Launching multiple pods through a Discipleship Learning Community (DLC)

A Discipleship Learning Community is the combination of a class and pods or a worship service and pods. After the class or worship service, the people meet in pods with the same people for another 45 minutes. This can be done online with platforms such as Zoom very easily.

  • Who will the teacher-leader be? Or the leader who will arrange for the teaching (live or by video) for each meeting? 

  • Will the teaching be based on biblical texts or around a topic or topics?

  • Who will be the initial pod leaders, and apprentice pod-leaders?

  • When will the DLC meet? Generally. this will take 1.5 hours - class plus pods although it will typically take and hour and three fourths if this model is used with the congregation’s worship service.

  • Who will work out the Tech? Using on online service such as Zoom, work out how invitations will be sent ever week and how to use Zoom for the large group portion and how to move people into their pods.

  • When will the pod leaders and apprentice leaders meet in a monthly or quarterly Pod Leader Ministry Team for mutual encouragement, training and planning?

  • Equip each pod leader with pod agreements, the Word-Share-Prayer format, the concept of the empty chair and the value of multiplication if and when the pod grows to ten or more members. 

Launching online pods Sunday morning after worship

Zoom type of online platforms allow breakout groups to meet after the large group gathering.

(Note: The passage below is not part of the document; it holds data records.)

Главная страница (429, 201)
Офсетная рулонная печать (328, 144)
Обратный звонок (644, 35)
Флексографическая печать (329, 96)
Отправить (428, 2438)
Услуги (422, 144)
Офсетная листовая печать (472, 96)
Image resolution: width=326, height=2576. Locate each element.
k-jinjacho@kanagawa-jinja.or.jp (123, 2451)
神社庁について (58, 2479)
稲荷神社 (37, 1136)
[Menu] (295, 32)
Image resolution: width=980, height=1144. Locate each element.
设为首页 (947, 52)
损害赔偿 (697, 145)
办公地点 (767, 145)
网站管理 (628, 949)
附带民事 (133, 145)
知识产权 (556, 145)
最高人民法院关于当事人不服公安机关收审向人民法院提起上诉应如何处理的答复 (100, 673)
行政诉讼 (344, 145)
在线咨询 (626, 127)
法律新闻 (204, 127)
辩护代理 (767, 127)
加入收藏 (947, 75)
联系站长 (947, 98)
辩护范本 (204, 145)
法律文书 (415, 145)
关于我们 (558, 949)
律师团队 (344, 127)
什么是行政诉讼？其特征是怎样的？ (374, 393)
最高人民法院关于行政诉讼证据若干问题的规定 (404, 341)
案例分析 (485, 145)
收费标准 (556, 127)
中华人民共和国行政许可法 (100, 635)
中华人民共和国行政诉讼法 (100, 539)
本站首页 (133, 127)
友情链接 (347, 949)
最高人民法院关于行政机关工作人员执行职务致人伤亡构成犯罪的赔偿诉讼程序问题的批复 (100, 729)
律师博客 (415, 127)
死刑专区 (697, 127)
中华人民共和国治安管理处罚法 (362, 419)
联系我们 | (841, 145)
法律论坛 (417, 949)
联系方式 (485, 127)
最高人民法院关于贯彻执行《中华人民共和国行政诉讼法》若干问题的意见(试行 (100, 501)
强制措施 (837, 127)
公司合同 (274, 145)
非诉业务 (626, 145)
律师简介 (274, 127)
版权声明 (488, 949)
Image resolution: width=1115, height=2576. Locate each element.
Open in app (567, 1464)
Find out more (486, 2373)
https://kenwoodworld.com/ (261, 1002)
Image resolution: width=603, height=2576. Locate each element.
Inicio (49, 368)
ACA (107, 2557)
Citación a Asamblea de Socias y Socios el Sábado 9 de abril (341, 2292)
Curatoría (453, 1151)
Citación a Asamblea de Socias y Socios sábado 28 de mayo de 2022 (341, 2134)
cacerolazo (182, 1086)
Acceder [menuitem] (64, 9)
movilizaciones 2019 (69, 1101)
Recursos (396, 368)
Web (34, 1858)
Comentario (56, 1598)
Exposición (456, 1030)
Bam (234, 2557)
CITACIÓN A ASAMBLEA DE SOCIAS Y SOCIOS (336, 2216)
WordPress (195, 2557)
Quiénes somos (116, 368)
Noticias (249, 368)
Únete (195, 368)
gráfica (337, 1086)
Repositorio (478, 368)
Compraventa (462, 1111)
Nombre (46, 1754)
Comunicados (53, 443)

When a guest indicates interest in joining an after church pod, the Zoom coordinator may assign that guest to a pod with an open chair or to a pod designed specifically to host new people.

Use your time in an after-worship pod using the Word-Share-Prayer format. Everyone may speak of their key insight from the morning sermon or their own top insight from the biblical text. Then each person takes a little time to share blessings and needs in their lives followed by the pod members praying for one another.

The Christian pattern of a base and a field?

 “The effective Christian pattern is always a base and a field.  The base … is the center to which the [people] of Christ repair, periodically, for new strength.  The field is the world, and this is where Christians are supposed to operate...The society of a little group of fellow believers can be so pleasant that the poverty and the sorrow of the outside world are forgotten, at least for the time of meeting.  But the poverty and the sorrow must never be forgotten, not even for a little while.  A prayer group which does not make its members more effective apostles in their jobs and homes, and more sensitive participators in the fellowship of those who bear the mark of frustration, is essentially a failure.  The test of the vitality of a group does not occur primarily while the group is meeting; it occurs after the meeting is over.” Elton Trueblood, The Company of the Committed  (New York: Harper &  Row Publisher, 1961), pp. 74-75.

A pod is a life-sustaining vessel supporting the people of God as they are sent to serve.